**WHAT YOU SHOULD DO:** When responding, copy every record below exactly as it appears.

════

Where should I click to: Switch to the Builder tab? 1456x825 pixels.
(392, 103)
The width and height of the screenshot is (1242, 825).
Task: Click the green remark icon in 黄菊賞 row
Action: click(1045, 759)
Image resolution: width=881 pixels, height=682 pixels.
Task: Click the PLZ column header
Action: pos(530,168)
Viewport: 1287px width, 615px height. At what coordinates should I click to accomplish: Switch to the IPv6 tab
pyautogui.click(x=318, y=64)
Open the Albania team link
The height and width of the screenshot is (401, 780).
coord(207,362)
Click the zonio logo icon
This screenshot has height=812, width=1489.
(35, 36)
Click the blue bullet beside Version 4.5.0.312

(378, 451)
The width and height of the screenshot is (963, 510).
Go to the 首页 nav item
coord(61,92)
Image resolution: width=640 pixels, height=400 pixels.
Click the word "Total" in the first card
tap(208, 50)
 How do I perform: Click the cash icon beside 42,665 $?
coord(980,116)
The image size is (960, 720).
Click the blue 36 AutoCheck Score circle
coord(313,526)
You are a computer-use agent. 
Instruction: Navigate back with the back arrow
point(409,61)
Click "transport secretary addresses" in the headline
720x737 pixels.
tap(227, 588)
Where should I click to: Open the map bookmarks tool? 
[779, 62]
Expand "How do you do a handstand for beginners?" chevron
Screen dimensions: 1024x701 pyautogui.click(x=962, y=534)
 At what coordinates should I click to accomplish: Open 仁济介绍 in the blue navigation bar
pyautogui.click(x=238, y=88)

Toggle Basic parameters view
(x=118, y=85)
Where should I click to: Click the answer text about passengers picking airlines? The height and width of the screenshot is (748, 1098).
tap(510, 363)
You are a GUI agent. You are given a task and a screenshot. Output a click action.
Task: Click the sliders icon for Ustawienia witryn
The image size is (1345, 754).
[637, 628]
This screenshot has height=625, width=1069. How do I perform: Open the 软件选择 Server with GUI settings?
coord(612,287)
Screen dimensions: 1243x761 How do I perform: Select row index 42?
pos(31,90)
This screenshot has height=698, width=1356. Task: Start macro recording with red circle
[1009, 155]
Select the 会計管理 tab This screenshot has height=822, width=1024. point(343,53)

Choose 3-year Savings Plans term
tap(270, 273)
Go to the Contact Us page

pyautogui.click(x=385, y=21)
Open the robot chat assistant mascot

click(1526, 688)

════

**EXERCISE RESPONSE:**
Where should I click to: Switch to the Builder tab? 1456x825 pixels.
(392, 103)
The width and height of the screenshot is (1242, 825).
Task: Click the green remark icon in 黄菊賞 row
Action: click(1045, 759)
Image resolution: width=881 pixels, height=682 pixels.
Task: Click the PLZ column header
Action: pos(530,168)
Viewport: 1287px width, 615px height. At what coordinates should I click to accomplish: Switch to the IPv6 tab
pyautogui.click(x=318, y=64)
Open the Albania team link
The height and width of the screenshot is (401, 780).
coord(207,362)
Click the zonio logo icon
This screenshot has height=812, width=1489.
(35, 36)
Click the blue bullet beside Version 4.5.0.312

(378, 451)
The width and height of the screenshot is (963, 510).
Go to the 首页 nav item
coord(61,92)
Image resolution: width=640 pixels, height=400 pixels.
Click the word "Total" in the first card
tap(208, 50)
 How do I perform: Click the cash icon beside 42,665 $?
coord(980,116)
The image size is (960, 720).
Click the blue 36 AutoCheck Score circle
coord(313,526)
You are a computer-use agent. 
Instruction: Navigate back with the back arrow
point(409,61)
Click "transport secretary addresses" in the headline
720x737 pixels.
tap(227, 588)
Where should I click to: Open the map bookmarks tool? 
[779, 62]
Expand "How do you do a handstand for beginners?" chevron
Screen dimensions: 1024x701 pyautogui.click(x=962, y=534)
 At what coordinates should I click to accomplish: Open 仁济介绍 in the blue navigation bar
pyautogui.click(x=238, y=88)

Toggle Basic parameters view
(x=118, y=85)
Where should I click to: Click the answer text about passengers picking airlines? The height and width of the screenshot is (748, 1098).
tap(510, 363)
You are a GUI agent. You are given a task and a screenshot. Output a click action.
Task: Click the sliders icon for Ustawienia witryn
The image size is (1345, 754).
[637, 628]
This screenshot has height=625, width=1069. How do I perform: Open the 软件选择 Server with GUI settings?
coord(612,287)
Screen dimensions: 1243x761 How do I perform: Select row index 42?
pos(31,90)
This screenshot has height=698, width=1356. Task: Start macro recording with red circle
[1009, 155]
Select the 会計管理 tab This screenshot has height=822, width=1024. point(343,53)

Choose 3-year Savings Plans term
tap(270, 273)
Go to the Contact Us page

pyautogui.click(x=385, y=21)
Open the robot chat assistant mascot

click(1526, 688)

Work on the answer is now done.